Types of accommodation
- Hostels (more commonly referred to as "youth hostels") are a loosely-defined form of guesthouse, generally low-budget compared to other places to sleep. Although often used by youth there is usually no upper age limit.
- For more in-depth information see: Hostels
- Hotels provide private serviced rooms for guests. They range from very basic budget-style to extremely luxurious accommodation.
- Capsule hotels are probably the cheapest accommodation you can get in Japan. The "rooms" are little more than small one-person capsules with only a mattress, radio, and TV. Note that most capsule hotels are segragated by gender.
- Bed and Breakfasts (B&Bs) and Guesthouses provide hotel style rooms. However, they are typically smaller residences and you will interact with your hosts and other guests, often eating together and sharing common spaces. Bed and Breakfasts and Guesthouses are found both inside and out of major centers. Many market themselves as providing a "quiet escape". There are many associations and websites that offer help finding a Bed and Breakfast in your travel area.
- A hospitality exchange or home stay network is an organization that connects travelers with local residents in the cities they're visiting. If travelers can connect with the right people at the right time, they can get room and sometimes board in the place they're visiting for free or at a deep discount. Network size goes from a few thousands to a hundred thousands, and most networks are growing steadily.
- Car camping, Caravaning, RV camping... it goes by many names, and the experience varies widely, but this form of camping involves carrying your equipment in your motor vehicle, which you drive right to your campsite. Unlike more traditional camping, car camping allows you to carry quite a bit more equipment, and the focus is usually to enjoy the site, cook-outs, day hikes, and other outdoor activities. Some just use their vehicle for transportation, pitching a stand-alone tent to sleep in. Some use it to pull a pop-up trailer/tent or use their car or van as part of the tent or shade structure. Some drive large vans or recreational vehicles to sleep in, which may include many of the comforts of home (on a more compact scale).
- Camping is do-it-yourself accommodation: you carry your roof and your bedding in your backpack or your car. It's often the only choice of accommodation you have when you're travelling off the beaten track, but there are also very popular sites for camping holidays. Always check whether you need a permit to camp, how much it costs and whether your choice of site will be restricted. Many popular national parks or protected sites have limited camping to particular sites and some have banned it altogether. When hiking, there will often be set campsites a day's walk apart, and often you are forbidden to camp between them. Permits can typically be obtained in advance or on arrival, but may be hard to get or sell out during very popular holiday periods - don't blithely plan a Christmas camping holiday without being sure you can get a permit if you need one.
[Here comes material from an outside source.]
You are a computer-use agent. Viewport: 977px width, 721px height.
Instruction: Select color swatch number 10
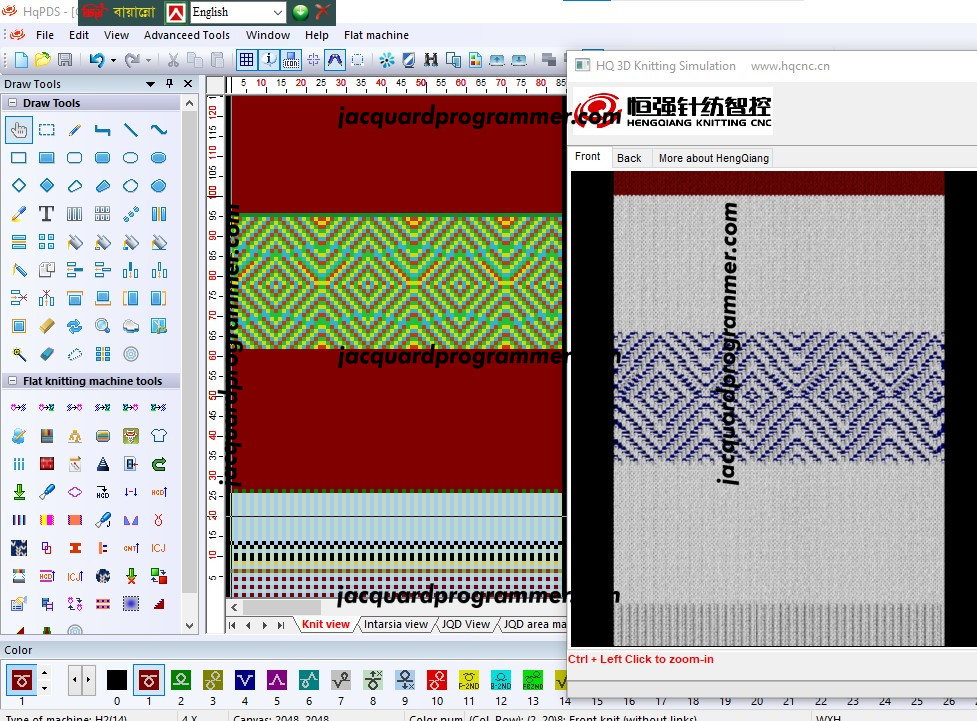(x=437, y=680)
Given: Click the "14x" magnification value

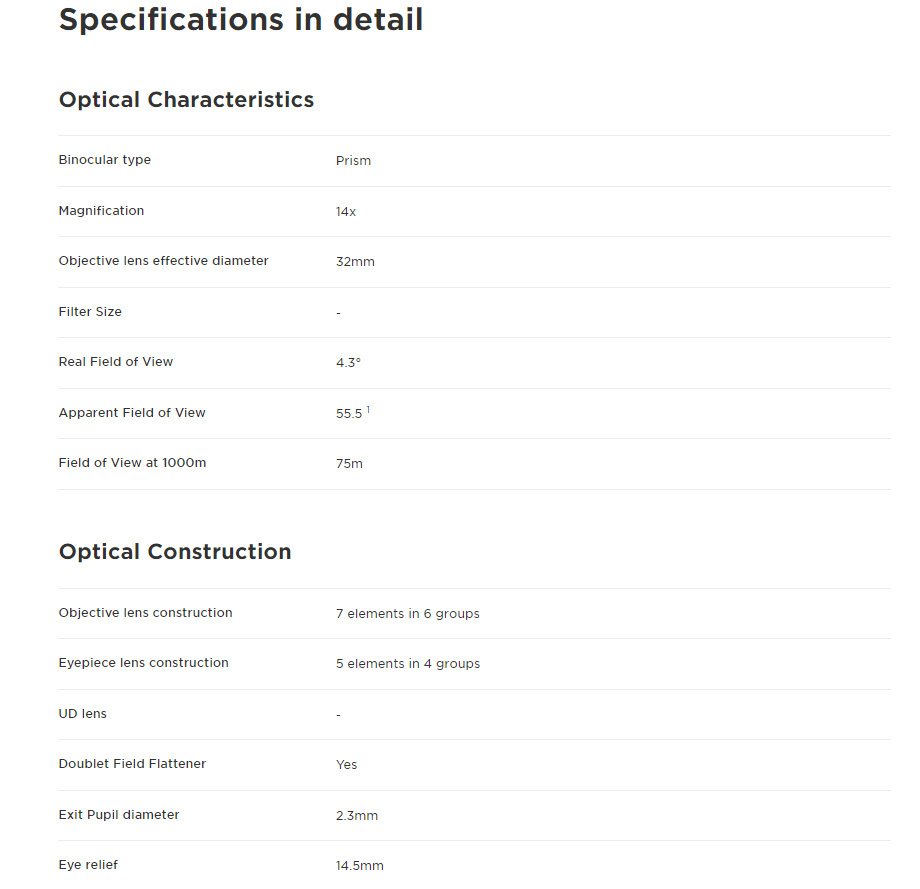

- For more in-depth information see: Camping
- Vacation rentals. Many residents of popular tourist destinations lease their houses and apartments to vacationers. The residence may have been bought specifically for this purpose or the normal occupants may vacate it during some parts of the year. The guests will have full use of the residence, usually with utilities included but no servicing or meals. This approach can be cheaper than booking a hotel room for the same length of time, especially if travelling with a family or other sizable group of people. Facilities will vary depending on the property, but usually include kitchen and laundry facilities and possibly amenities like a swimming pool (or access to a communal pool), a games room (table tennis, pool, Playstation 2, X-Box, ...), and TV/video/DVD players. Contacting the owners directly is the ideal way to make arrangements as they can answer any questions you may have about the property, and may offer more competitive pricing since there's no middle-man.